Reading Lewis Mumford’s initial “nightmarish” reaction to Stuytown I at first found his critiques hyperbolic. However, the fact that Stuytown residents leave their shared public space so underutilized certainly backs his claims. I can see that the closed in nature of the units, which is key to the all important safety of the units is simultaneously responsible for the uninviting nature of the public spaces within the development. As Mumford points out the Stuytown was deliberately exclusive from its outset. He humorously explains that “In order to make the Metropolitan’s control over this feudal domain absolute and inevitable, a public school and two parochial schools in the territory were also demolished. Now no citizen of New York may set foot with Stuyvesant Town except by permission of the owners, and a private police force is on duty to exercise, if the proprietors require it, this control.” This sounds more like police state than a housing complex. It is clear to that the Stuytown is a vicitim of its own stifling.
Throughout my time at NYU my father and younger sister lived in a duplex, penthouse walk up apartment on the upper west side. By far the prominent feature of this apartment was its porch. It sat on the 7th floor perched above the private world of 75th 1/2th street. This space was made beautiful by the shared happiness it fostered in its inhabitants. Those lucky enough to possess even the smallest portion of this shared space contributed by making that place there own and loving it.
More important than the object contributions made by tenants in form of chairs, tables, couches, Christmas lights ect. were the contributions these individuals made by sharing meals and conversations or even simple solitary reflection in this space. On a warm summer night my fathers porch would feel like the best outdoor seat at an impossibly large yet rustic restaurant. The cacophony of conversation would rise beneath you creating a welcome warm buzz. The outdoor space has a distinct spirit colored by shared unwinding. In a busy city shaped by motion this place’s spirit of relaxation sets it apart.
Each morning as those inside the apartments awake smaller winged inhabitants would sing their morning songs. Those lucky enough enough the spend a weekday morning on 75 and 1/2th share a much more tranquil spirit. The birds are the only loud ones. Many enjoy a morning coffee. Some prepare themselves for the day with yoga. Others tend to their space agriculturally. After the earlier morning activity the space slows down. Juxtaposed to the crowd that descends each evening the space is much less occupied during the day.

* Exercise details *
Can you extract the part of the essay on Stuyvesant Town and the porch from "More important than" to "sets it apart." word for word?

* Extracted records *

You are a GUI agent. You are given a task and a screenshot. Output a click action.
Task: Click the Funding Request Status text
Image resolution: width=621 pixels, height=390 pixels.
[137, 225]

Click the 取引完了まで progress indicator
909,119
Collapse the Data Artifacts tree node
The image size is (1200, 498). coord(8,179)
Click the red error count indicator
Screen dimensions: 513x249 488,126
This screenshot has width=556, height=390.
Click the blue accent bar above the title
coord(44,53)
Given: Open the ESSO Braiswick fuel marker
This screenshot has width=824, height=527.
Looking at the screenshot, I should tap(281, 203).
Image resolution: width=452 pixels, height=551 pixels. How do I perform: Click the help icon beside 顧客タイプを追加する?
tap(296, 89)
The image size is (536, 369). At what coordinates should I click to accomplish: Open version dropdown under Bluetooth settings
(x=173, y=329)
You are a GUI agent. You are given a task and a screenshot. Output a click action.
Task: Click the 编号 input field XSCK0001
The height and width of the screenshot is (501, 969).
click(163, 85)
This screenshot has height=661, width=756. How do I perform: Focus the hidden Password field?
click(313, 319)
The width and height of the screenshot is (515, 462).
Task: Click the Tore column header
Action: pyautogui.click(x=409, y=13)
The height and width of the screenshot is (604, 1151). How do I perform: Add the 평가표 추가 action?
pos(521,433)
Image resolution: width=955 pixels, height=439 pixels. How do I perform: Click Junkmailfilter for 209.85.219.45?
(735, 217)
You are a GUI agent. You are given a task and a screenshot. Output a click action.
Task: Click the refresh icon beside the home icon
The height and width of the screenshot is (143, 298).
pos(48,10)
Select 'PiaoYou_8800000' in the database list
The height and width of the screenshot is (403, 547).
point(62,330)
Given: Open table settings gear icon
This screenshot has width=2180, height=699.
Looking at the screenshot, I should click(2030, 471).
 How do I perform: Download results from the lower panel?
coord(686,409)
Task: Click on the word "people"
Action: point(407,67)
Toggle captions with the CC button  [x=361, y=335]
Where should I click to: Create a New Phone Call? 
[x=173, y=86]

* Result below *
More important than the object contributions made by tenants in form of chairs, tables, couches, Christmas lights ect. were the contributions these individuals made by sharing meals and conversations or even simple solitary reflection in this space. On a warm summer night my fathers porch would feel like the best outdoor seat at an impossibly large yet rustic restaurant. The cacophony of conversation would rise beneath you creating a welcome warm buzz. The outdoor space has a distinct spirit colored by shared unwinding. In a busy city shaped by motion this place’s spirit of relaxation sets it apart.